# YOUR ASSIGNMENT:
Go to the line holding "Image resolution: width=1568" in the entries below and write out exactly every line down to and including the line holding "Click the PuTTY".

Records contained in a dataset:
-- Opening Marker --

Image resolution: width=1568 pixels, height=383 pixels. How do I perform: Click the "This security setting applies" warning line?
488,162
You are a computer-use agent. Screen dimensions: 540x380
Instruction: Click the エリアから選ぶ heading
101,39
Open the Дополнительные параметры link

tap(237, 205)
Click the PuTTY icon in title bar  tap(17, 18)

-- Closing Marker --
-- Opening Marker --

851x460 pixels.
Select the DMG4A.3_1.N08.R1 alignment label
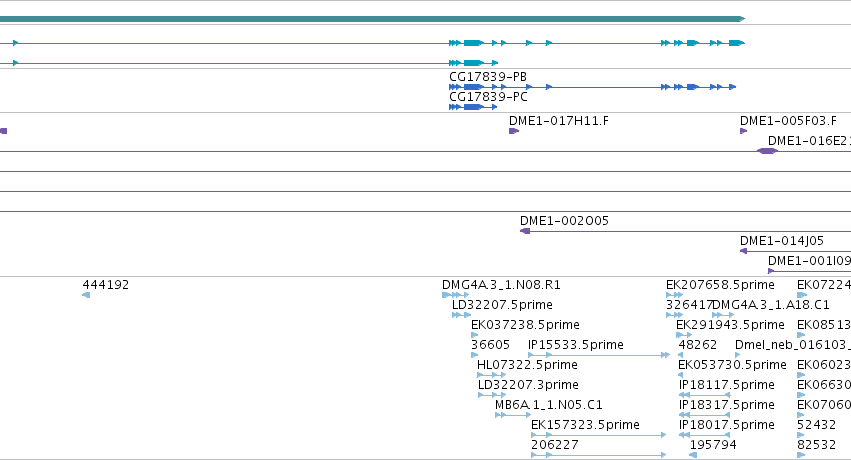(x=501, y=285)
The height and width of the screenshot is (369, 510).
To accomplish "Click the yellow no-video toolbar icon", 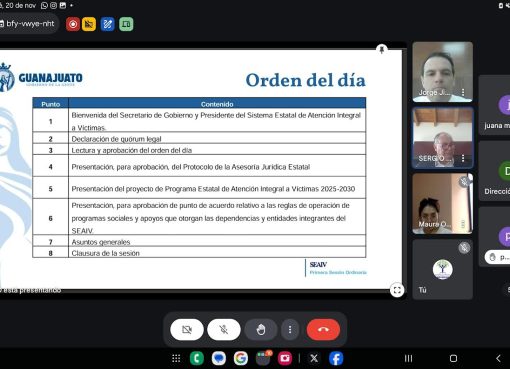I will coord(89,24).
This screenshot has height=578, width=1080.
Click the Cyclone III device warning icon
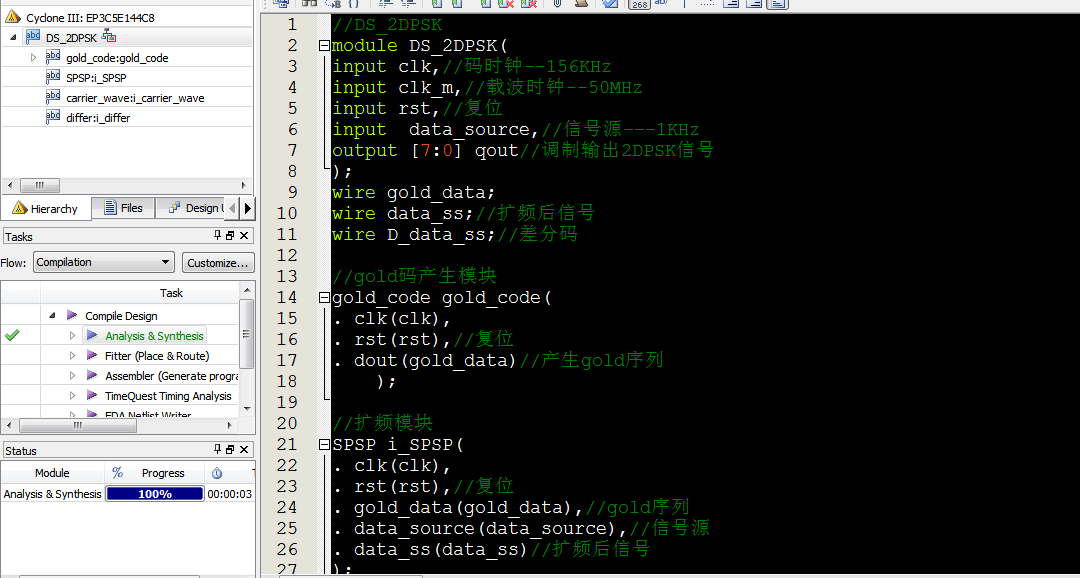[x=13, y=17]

-- Closing Marker --

# RESULT BELOW:
Image resolution: width=1568 pixels, height=383 pixels. How do I perform: Click the "This security setting applies" warning line?
488,162
You are a computer-use agent. Screen dimensions: 540x380
Instruction: Click the エリアから選ぶ heading
101,39
Open the Дополнительные параметры link

tap(237, 205)
Click the PuTTY icon in title bar  tap(17, 18)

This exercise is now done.